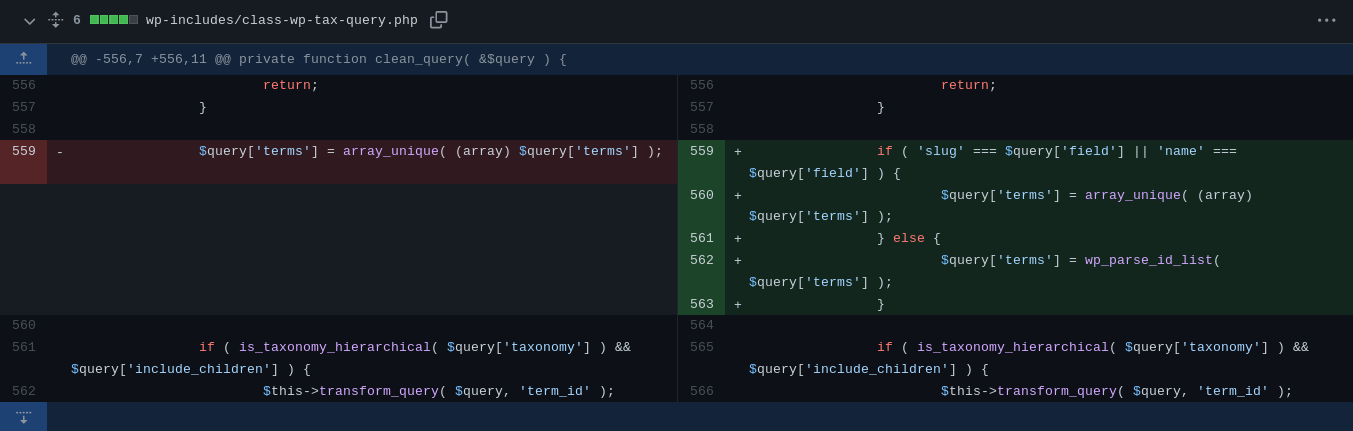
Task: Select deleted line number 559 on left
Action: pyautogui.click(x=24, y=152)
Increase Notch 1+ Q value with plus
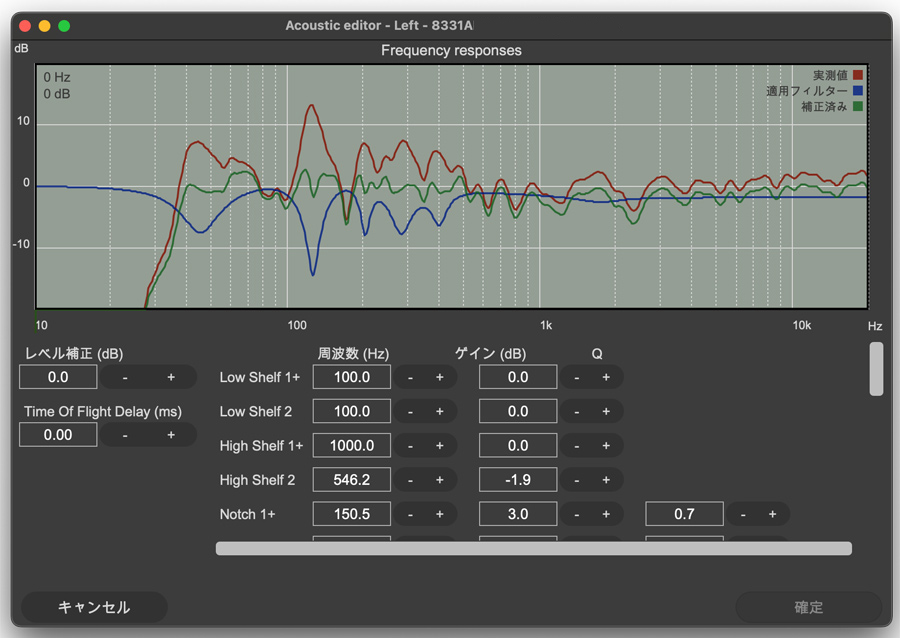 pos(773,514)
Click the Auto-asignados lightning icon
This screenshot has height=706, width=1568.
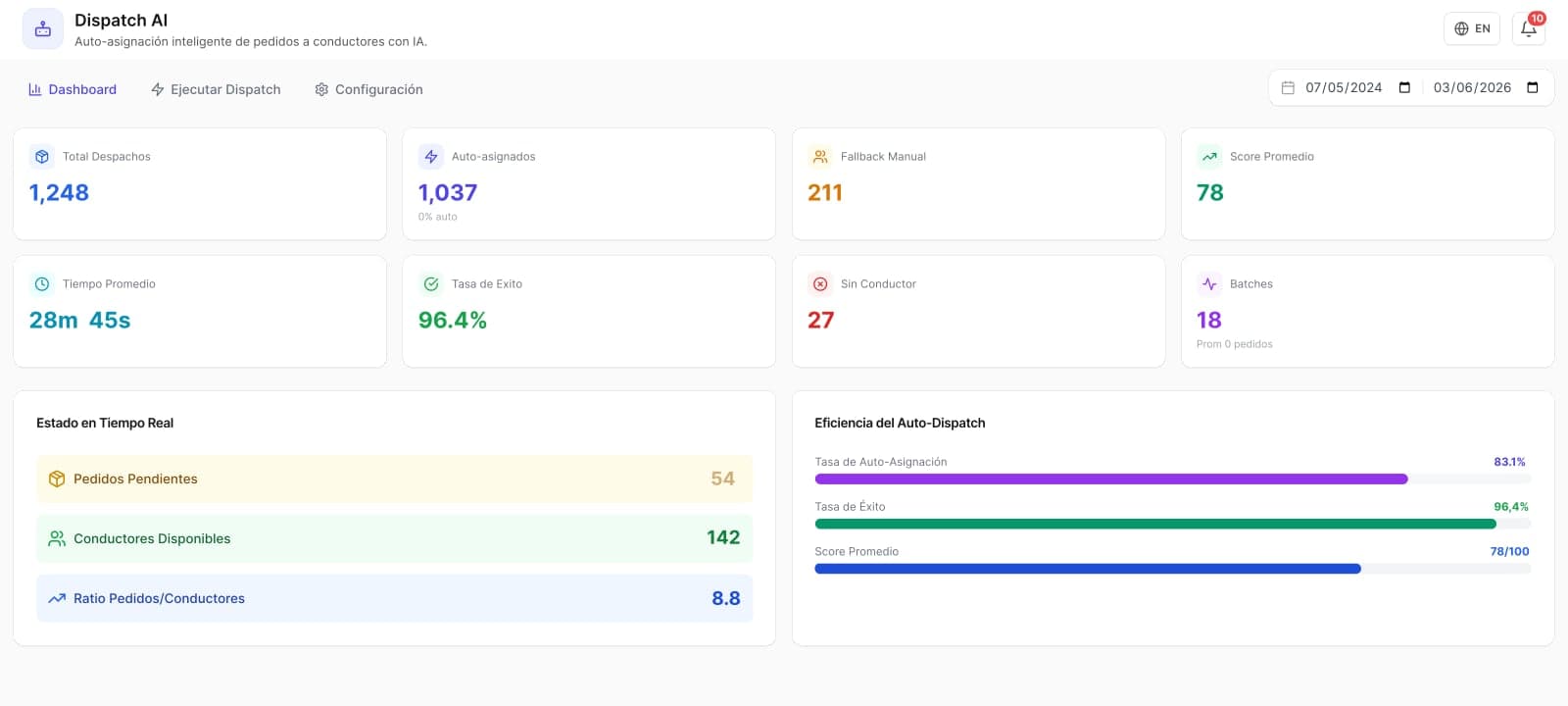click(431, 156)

---

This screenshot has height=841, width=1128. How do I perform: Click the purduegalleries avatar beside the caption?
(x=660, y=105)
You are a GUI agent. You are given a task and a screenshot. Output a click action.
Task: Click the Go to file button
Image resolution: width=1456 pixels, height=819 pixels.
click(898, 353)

_Task brief:_ Give the records starting at the line containing "Increase Notch 1+ Q value with plus" and ending at the line containing "click(431, 156)" as a two-column CSV with the columns instruction and coordinates. Put one row per record, with its text and its answer each in a single quoted field, turn line breaks into spaces, and leave out the pictures.

_Written reply:_
instruction,coordinates
"Increase Notch 1+ Q value with plus","pos(773,514)"
"Click the Auto-asignados lightning icon This screenshot has height=706, width=1568.","click(431, 156)"